Glucosamine (GlcN) and glucosamine sulfate (GS) have been used to treat the patients with osteoarthritis (OA) as a disease-modifying agent. Previous in vitro studies have focused on the effects of GlcN or GS on cartilage metabolism, whereas in vivo studies have investigated their potential for the treatment of OA. Although these results have raised promises of the disease-modifying effects of GlcN or GS, the cellular mechanisms behind these proposed effects are not clear. In general, the effectiveness of GS in the treatment of OA as a symptomatic and as a disease-modifying agent is a matter of debate.

     Loss of proteoglycans (PGs) in OA could be partly due to deficient water binding e.g., by undersulfation of glycosaminoglycans (GAGs). In this study, the molar ratios of chondroitin sulfate (CS) disaccharide isoforms were analyzed with fluorophore-assisted carbohydrate electrophoresis to investigate the hypothesis that sulfate deficiency is involved with the development of bovine and human OA. Our present results indicate that the molar ratio of non-sulfated CS disaccharide in human samples was much lower than that detected in bovine samples, and it did not increase in human OA samples. Conversely, this ratio significantly decreased in bovine OA samples. Furthermore, the steady-state levels of aggrecan mRNA expression and sulfated GAG synthesis were analyzed by using Northern blot assay, quantitative real time reverse transcription polymerase chain reaction and [35S]sulfate incorporation analyses in bovine primary chondrocyte cultures.

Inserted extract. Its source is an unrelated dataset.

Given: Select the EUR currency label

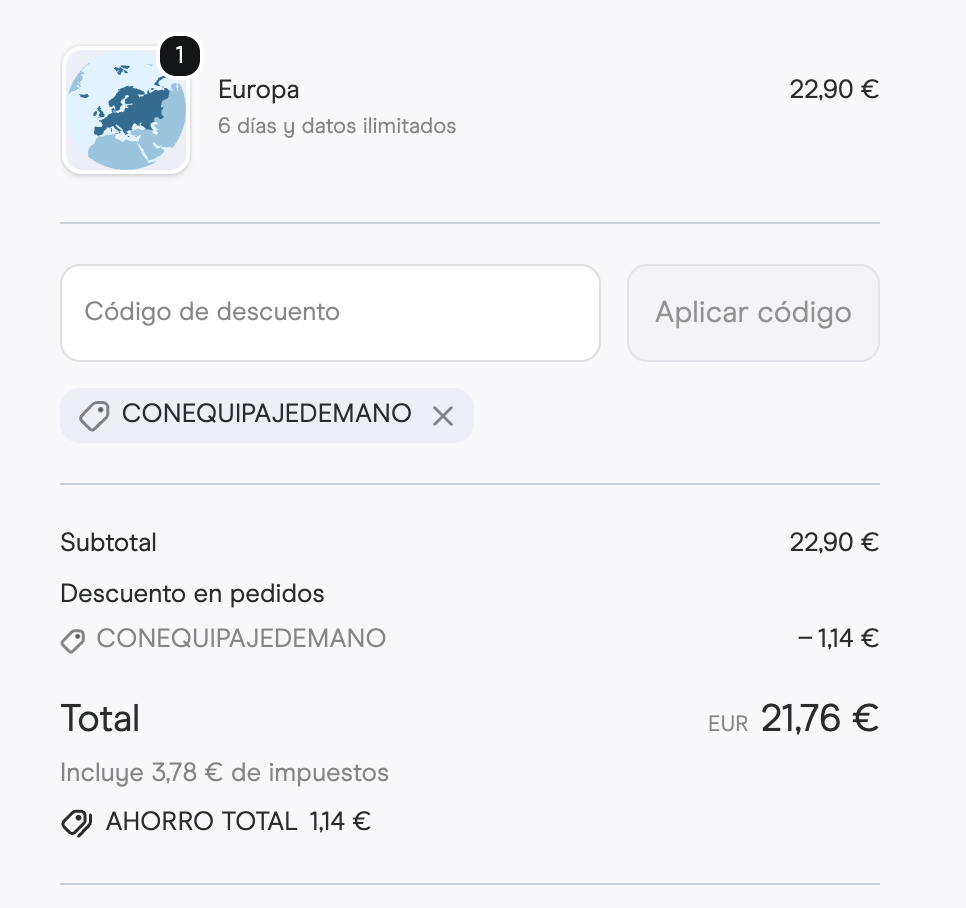Looking at the screenshot, I should coord(729,722).
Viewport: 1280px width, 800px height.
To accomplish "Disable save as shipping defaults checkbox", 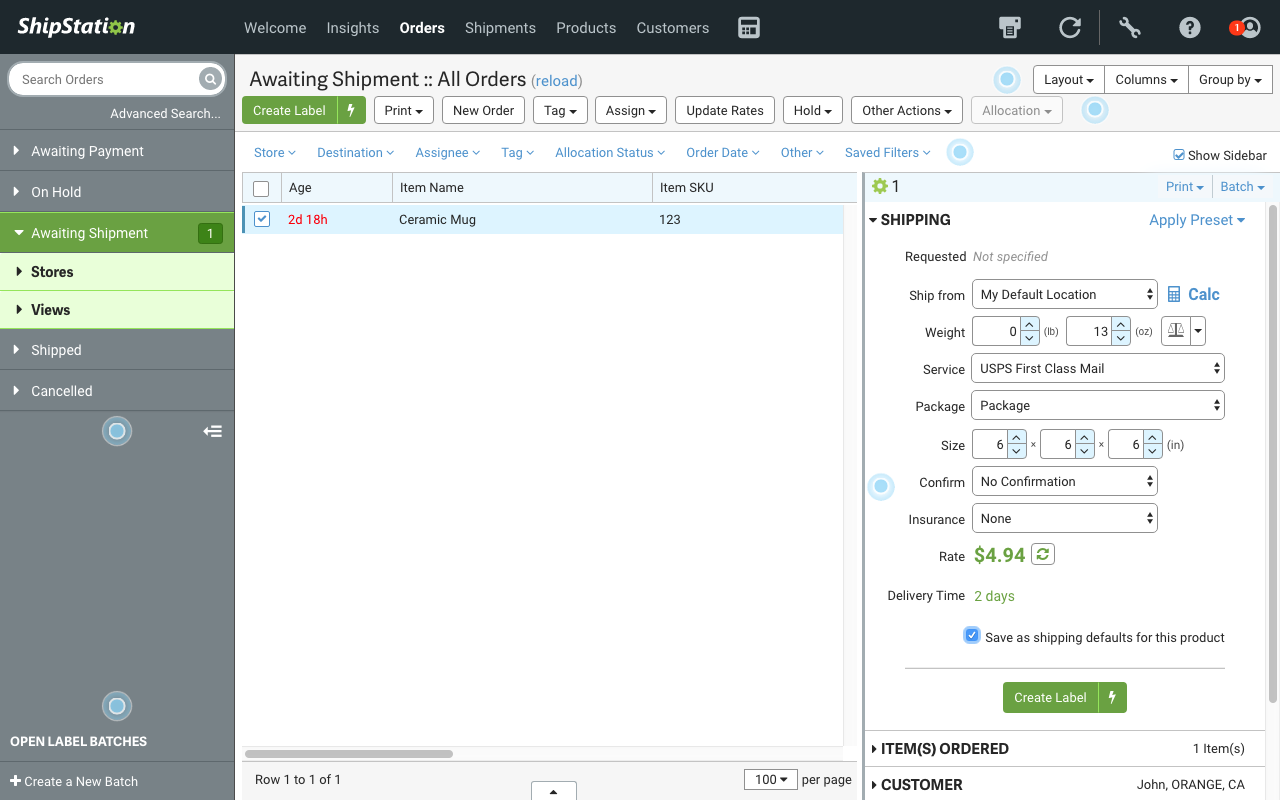I will [972, 636].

Aggrecan which is a large CS-PG of cartilage provides osmotic resistance for the cartilage helping it to absorb the compressive loads. Loss of PGs is a major cause of joint dysfunction and disability in OA. However, our results from 25 individual animals showed that none of the different forms of hexosamines, nor the GS salt, could stimulate aggrecan mRNA expression or GAG synthesis in bovine primary chondrocytes.

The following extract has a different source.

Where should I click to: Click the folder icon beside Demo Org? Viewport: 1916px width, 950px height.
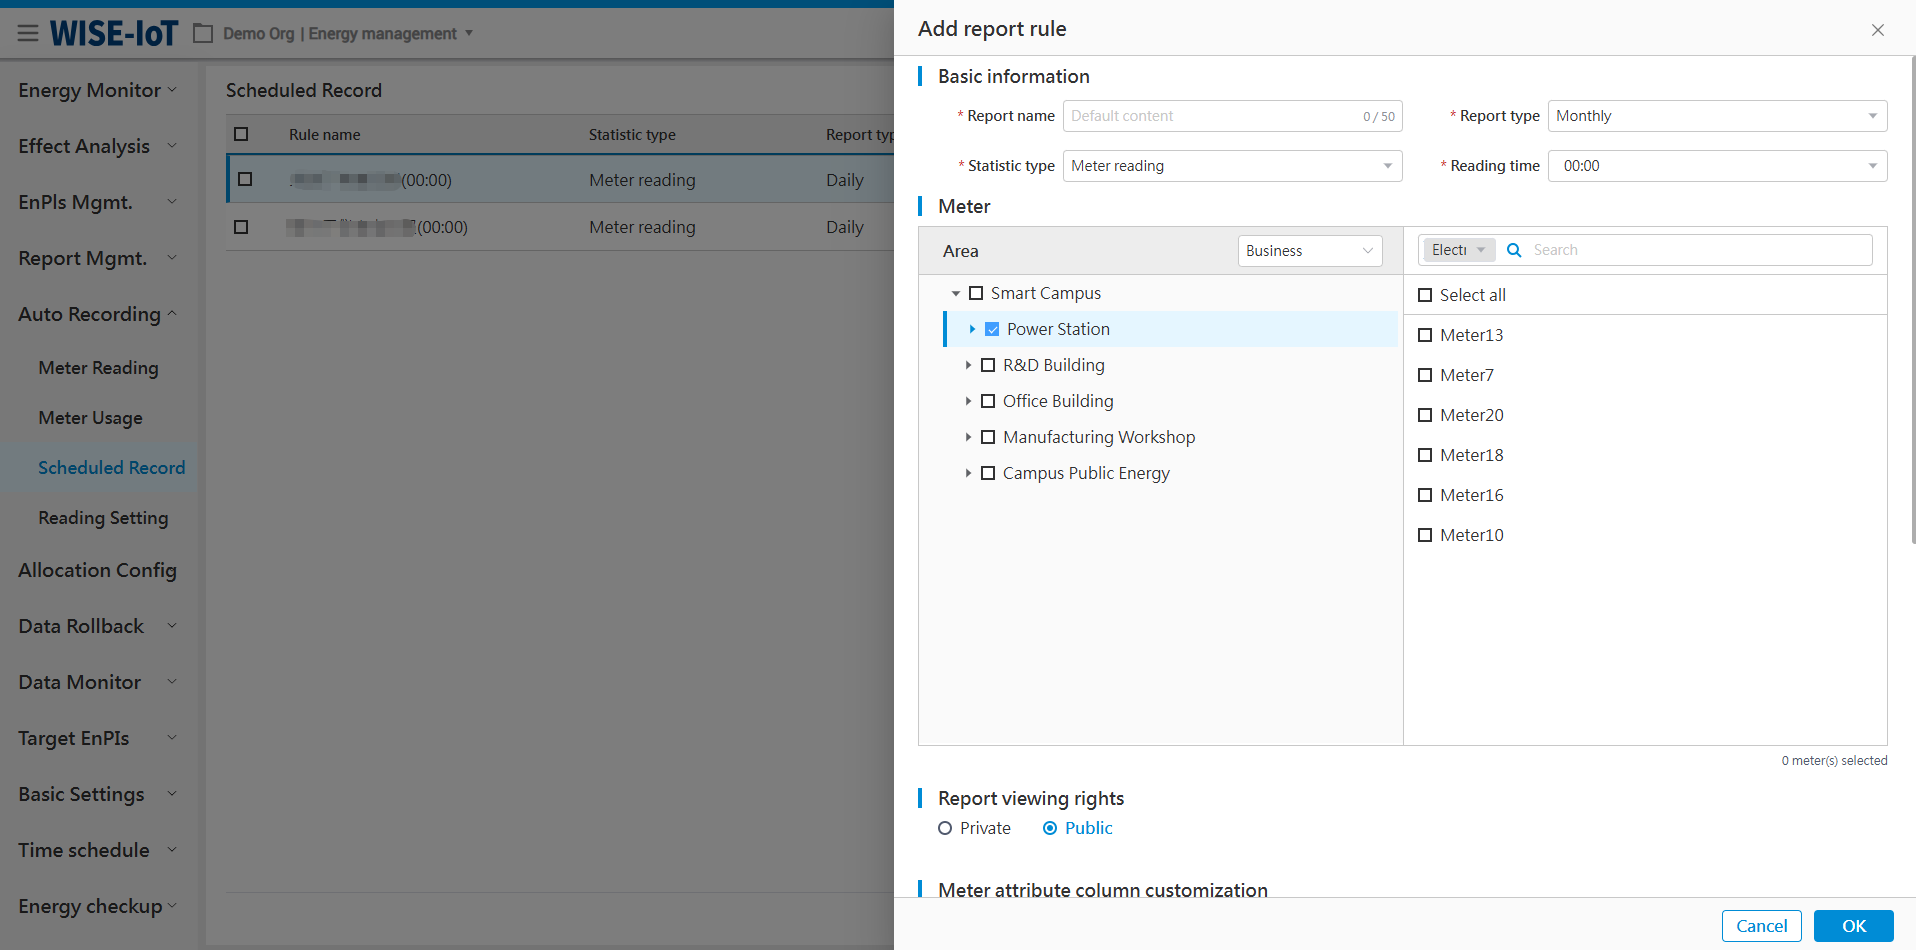(x=203, y=34)
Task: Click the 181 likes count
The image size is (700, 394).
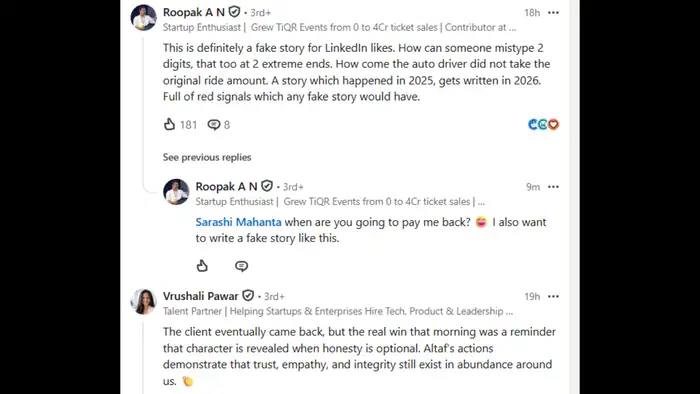Action: point(188,124)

     Glucosamine is produced intracellularly from endogenous glucose, and is one of the basic sugar structures required for CS synthesis. It is converted to UDP-glucuronic acid (GlcA) and UDP-N-acetylgalactosamine (UDP-GalNAc) before use for the synthesis of CS polysaccharide chain. If exogenous GS is made available to the cultured cells, it can be directly incorporated into the CS synthesis by UDP-GalNAc via GlcN-6-phosphate bypassing fructose-6-phosphate. Thus, the levels of intracellular UDP-N-acetylhexosamines and UDP-GlcA were explored with reversed-phase high-performance liquid chromatography-electrospray ionization mass spectrometry in bovine primary chondrocytes to analyze whether a physiologically attainable level of GS could stimulate CS synthesis by increasing intracellular UDP-sugar levels. Our present results with the cells from nine individual animals did not support this

hypothesis.

     In conclusion, bovine and human articular cartilage PGs were not undersulfated in the early stage of OA. Exogenous GS did not increase steady state levels of aggrecan mRNA expression, GAG synthesis or intracellular levels of nucleotide-activated precursors of GAG synthesis in bovine primary chondrocytes.